Was die Deutsche Bahn und Yoga-Studios gemeinsam haben: Mehr Fahrgäste durch gute Neujahrsvorsätze

2020 nutzen mehr Menschen als sonst die Deutsche Bahn. Das hat nicht nur mit günstigeren Preisen zu tun. Ein Kommentar.

Ein Kommentar von Ariane Bemmer

Vielleicht waren Yogastudios und die Deutsche Bahn AG sich noch nie so ähnlich wie im Januar 2020: gut für die Gesundheit (hier Mensch, da Klima) – und so voll wie selten. Letzteres ist für die Bahn, anders als für Yogastudios, als jahreszeitliches Phänomen neu.

Im Januar fuhren 12,2 Millionen Menschen mit der Bahn. Das ist ein Plus von 10,7 Prozent verglichen mit dem Vormonat Dezember. Bahn-Chef Richard Lutz erklärt das mit quasi objektiven Gründen, nämlich Geld und Service. Die Ticketpreise sind bekanntlich mit der Absenkung der Mehrwertsteuer von 19 auf sieben Prozent billiger geworden. Außerdem wurde in Fahrzeugflotte und Personal investiert. Das wird alles richtig sein, aber in der Liste fehlt etwas: der Faktor nämlich, der die Yogastudios füllt. Und das ist der gute Vorsatz zum neuen Jahr.

Mehr Bürgerinnen und Bürger als je zuvor sind weich geworden. Nach zwei Jahren sind sie schwer getroffen durch ein Dauerfeuer aus Klimakatastrophennachrichten, niedergewittert mit Tweets zum Thema Flugscham, des Atems beraubt durch immer noch schlimmere Meldungen zu Feinstaub- und Dieselabgaswerten und dann noch getroffen durch einen ADAC, der von der eisern verteidigten Frontlinie der Kein-Tempolimit-solange-wir-leben-Ritter abweicht. Sie haben zwischen Weihnachtsbaum und Silvesterrakete eingesehen, dass sich in Sachen Fortbewegung etwas tun muss, genauer: dass sie etwas tun müssen. Und warum nicht gleich ab 2020?

Also nicht nur Diätpläne erstellt, Yoga-Schnupperkurse gebucht, das Amazon-Konto gelöscht, sondern flugs auch die Schnupper-Bahncard25 gekauft und irgendwo hingefahren, wohin einen sonst das Auto gebracht hätte. Und wie die erste Yogastunde Begeisterung weckt (fühle mich wie neu geboren!), dürfte auch die erste Bahnfahrt (so leise, so schnell, so stresslos!) für Euphorie gesorgt haben.

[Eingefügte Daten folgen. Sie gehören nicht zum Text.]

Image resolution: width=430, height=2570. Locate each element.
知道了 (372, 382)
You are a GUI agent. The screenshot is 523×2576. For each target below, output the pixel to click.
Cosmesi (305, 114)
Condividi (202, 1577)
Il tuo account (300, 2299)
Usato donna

Aber das kann nur der Anfang sein. Yogastudio-Besitzer wissen längst, dass Januar und Februar die Matten so voll sind, dass einem stickig werden kann, und man den Lehrkräften besser Urlaube streicht. Entscheidend aber ist der März.

Dann erst zeigt sich, ob man neue Kunden gewonnen hat oder reingefallen ist auf einen Haufen Gutenvorsatzfasser, die sich weder mit dem herabschauenden Hund noch der liegenden Taube jemals anfreunden werden und sich nur noch in die Kurse quälen, weil sie vor sich selbst nicht schlappmachen wollen. Die steigen dann auch bald wieder ins Auto.